A missionary monk was preaching at the retreat; exercises took place in the convent chapel, a sacred asylum which, without doubt, I was seeing for the last time!!!…
I was in need of this religious calm, in the midst of the ever increasing agitations of my life!
At that moment, perhaps, I was putting an insurmountable barrier between the past and the future; I needed to gather myself in front of God!!!
My project was to open myself up, in all frankness, to this unknown confessor and wait for his judgement! One can imagine the surprise, the stupefaction which my strange confession caused him!!!…
I’d done it! He kept silent, pensive. My failures, my miseries only caused him to feel the sweetest commiseration.
I had, to put it this way, put my fate in his hands, in asking him to be my judge! “My child,” he said, “the situation is most serious and demands serious reflection, I cannot give you a plan of action straight away. Come back tomorrow, and in two days I can give you my opinion.”
My anxiety was overwhelming. I felt my existence hung on these words promised to me. I didn’t sleep, or else I slept badly. The fixed delay passed; here is the advice the abbot gave me: “I will not tell you,” he said to me, “what you, like me, already know; that is, that you could, from now on, take the title of man which rightfully belongs to you. Assuredly you could, but how would you go about obtaining it? At the price of the greatest scandals, perhaps. However, you cannot keep your current position which is full of danger. I advise you this: withdraw from the world and enter the religious life; but make sure to renew the confession you made me, a convent of nuns would not admit you. This is the only solution I propose, and believe me, accept it.”
I left without promising anything, I was not prepared for such a result.
He proposed I avoided a blow by creating an even more dangerous situation which would inevitably end in scandal.
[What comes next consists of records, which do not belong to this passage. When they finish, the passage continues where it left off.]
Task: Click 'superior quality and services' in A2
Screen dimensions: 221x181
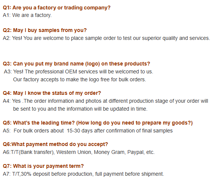Action: click(x=176, y=38)

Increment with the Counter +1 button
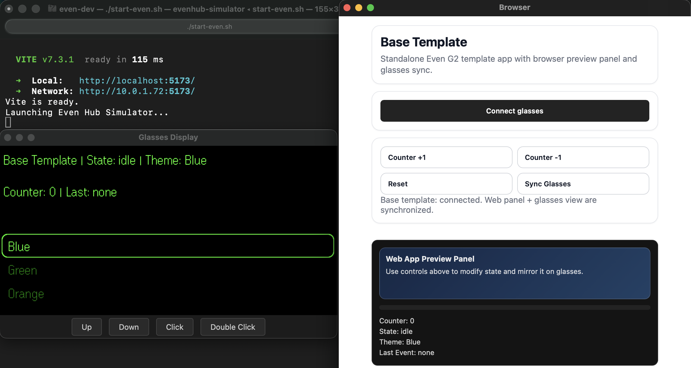(446, 157)
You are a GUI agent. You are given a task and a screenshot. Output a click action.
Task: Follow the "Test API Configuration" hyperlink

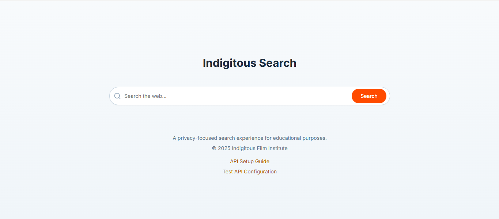pyautogui.click(x=250, y=172)
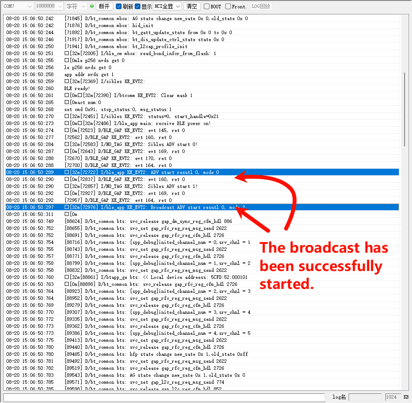Uncheck the 刷新 refresh checkbox
The height and width of the screenshot is (403, 412).
pos(119,7)
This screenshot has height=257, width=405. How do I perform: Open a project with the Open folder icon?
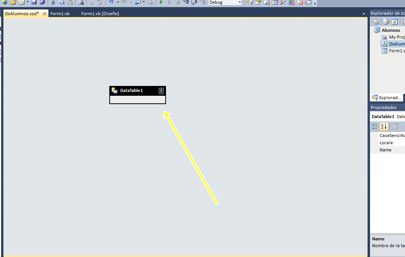(x=13, y=3)
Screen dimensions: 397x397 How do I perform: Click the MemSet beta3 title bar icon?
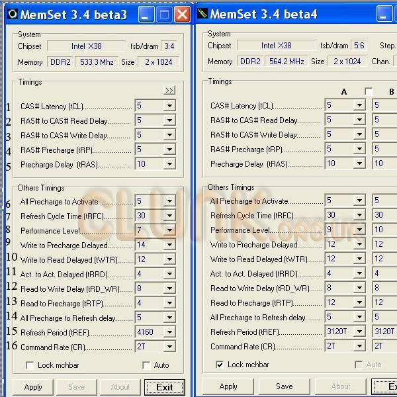click(10, 14)
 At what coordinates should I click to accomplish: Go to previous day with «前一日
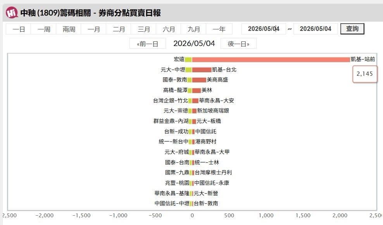coord(148,44)
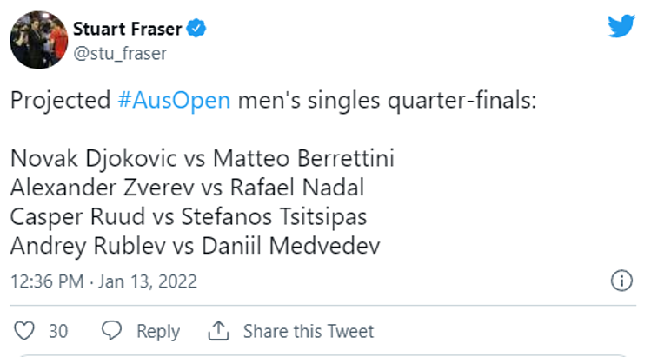Click the Djokovic vs Berrettini line
651x357 pixels.
(203, 160)
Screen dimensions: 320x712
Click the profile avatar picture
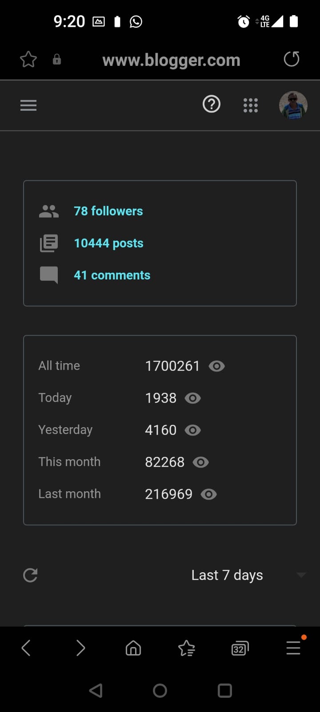[x=293, y=105]
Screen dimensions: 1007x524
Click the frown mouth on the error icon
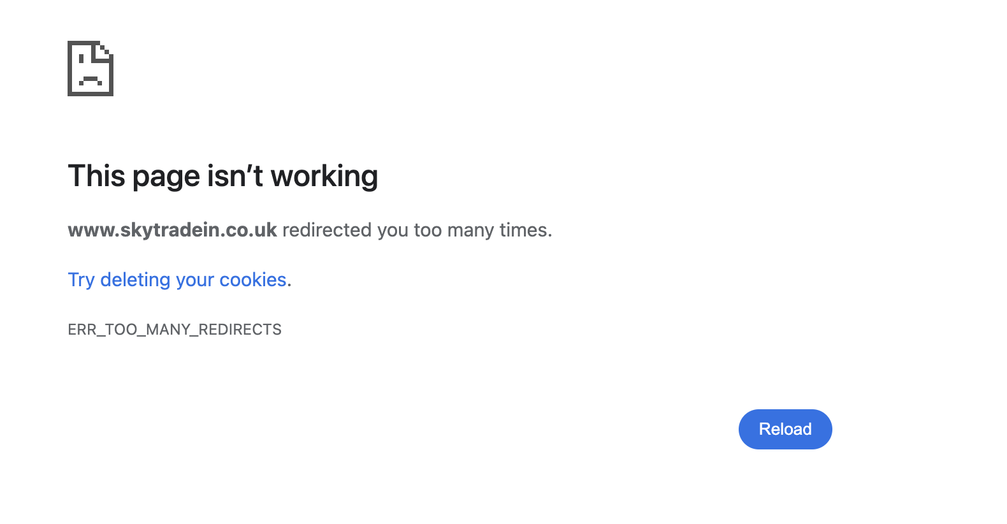(x=89, y=79)
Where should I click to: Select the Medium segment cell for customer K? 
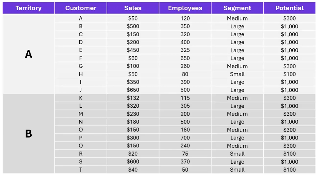point(237,98)
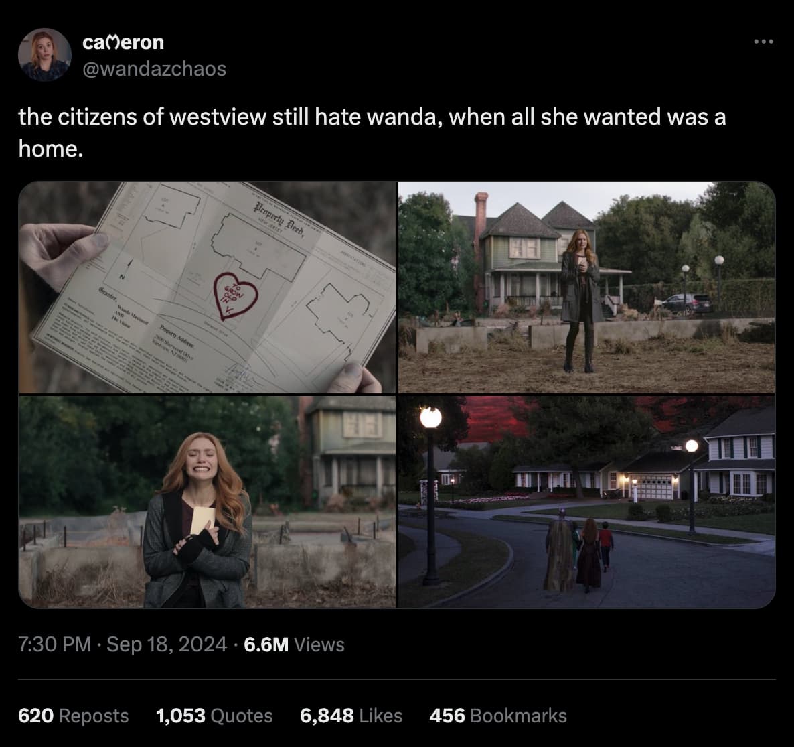This screenshot has width=794, height=747.
Task: Open the 456 Bookmarks count
Action: point(498,716)
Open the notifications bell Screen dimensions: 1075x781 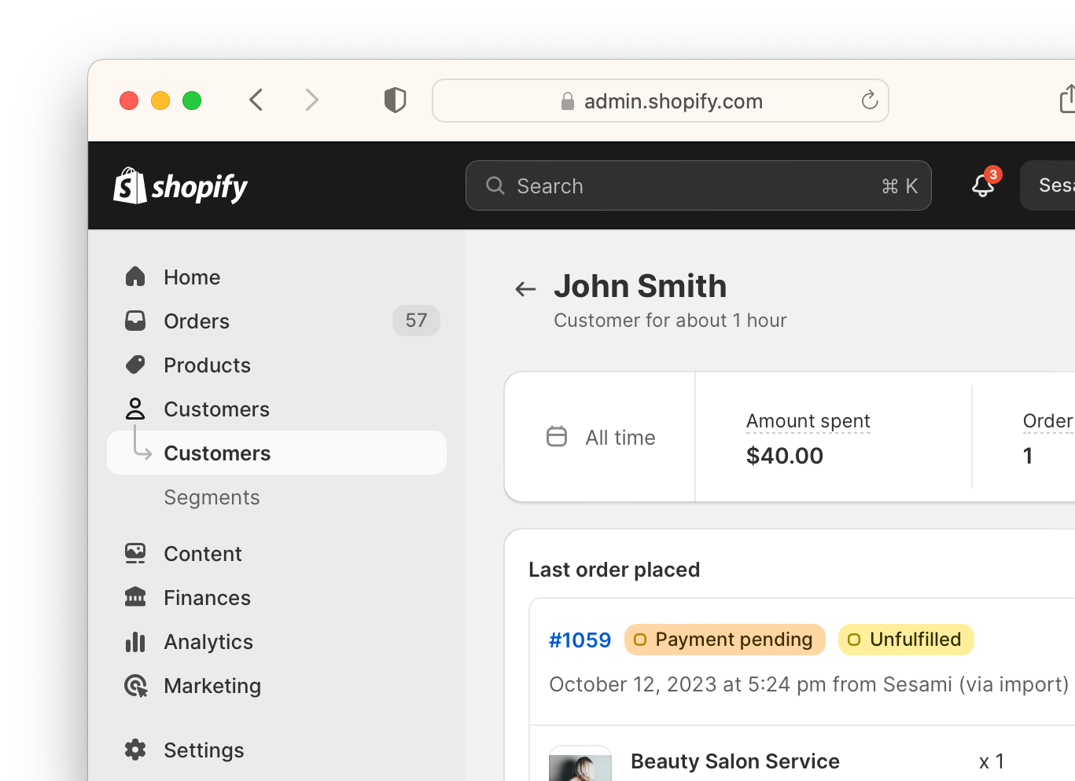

And besides, I didn’t have the least taste for the religious life. I felt too strongly against it; I was to everything, rather than ruining it all. In this state of affairs, I decided to wait for what would come.
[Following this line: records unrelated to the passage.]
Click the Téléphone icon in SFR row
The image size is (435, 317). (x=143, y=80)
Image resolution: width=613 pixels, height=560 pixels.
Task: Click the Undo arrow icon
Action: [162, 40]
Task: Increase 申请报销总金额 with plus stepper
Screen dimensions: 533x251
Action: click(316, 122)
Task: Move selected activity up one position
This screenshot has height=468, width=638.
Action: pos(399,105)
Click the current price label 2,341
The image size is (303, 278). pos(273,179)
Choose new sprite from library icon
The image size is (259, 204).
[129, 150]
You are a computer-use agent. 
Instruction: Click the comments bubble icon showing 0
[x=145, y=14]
The next day I left D… In separating myself from my dear mistress, I was that I would never see her again, at least not in the same condition! Everything was finished between us! A gulf would separate us! This thought saddened me greatly.
I saw her angelic gaze fixed upon mine while my hands pressed hers!!!
My God! If she could have read my soul!!
I bent my forehead to her pure lips, and mine touched her cheek!!! It was done! I had forever broken the sweet links of my past!!!
at B…, I avoided all meaningful conversation with extreme care, either with my mother, or with M. de Saint-M…, whose touching concern did not abandon me.
After his lunch I read him the newspaper and I put his business papers in order.
We chatted informally with the abandon that comes with trust and reciprocal esteem.
I went then to put the intimate thoughts, impressions, regrets of each day down in writing; it was all destined for Sara who sent me a long letter weekly which I devoured in the silence of the night. Each of these missives implored me to shorten our separation! We were in mid-October. I had promised Madame P… that I would be back with her around this time and I wanted to keep that promise. How much longer could I spend in her house? I did not know. An explosion could occur from one moment to the next. I was resigned to it in advance. The closer the crisis came, the more my strength increased! But Sara!
The carriage service had been changed. This time I did not arrive at L… until midnight. They were not awaiting me at that hour. Madame P… was in bed, she cordially embraced me and wanted to get up to feed me, but I formally refused.
“So,” she said, “go quickly to rest. Sara is in bed, she is certainly asleep. She will like the surprise.”
I didn’t wait to be told twice. My young friend had recognised my voice.
She awaited me with open arms!!!
We hardly slept at all that night!!!…
Happiness took the place of sleep during those long hours!
We had so much to tell each other!!! Late the next morning we still hadn’t moved!
Madame P… came to open the curtains and scolded us teasingly for our laziness.
I wanted to respond in the same tone; but I was truly . After her mother had left, Sara told me a secret that distressed me! – tears suffocated her! If her fears were founded we would have both been lost! A true sword of Damocles hung above our heads.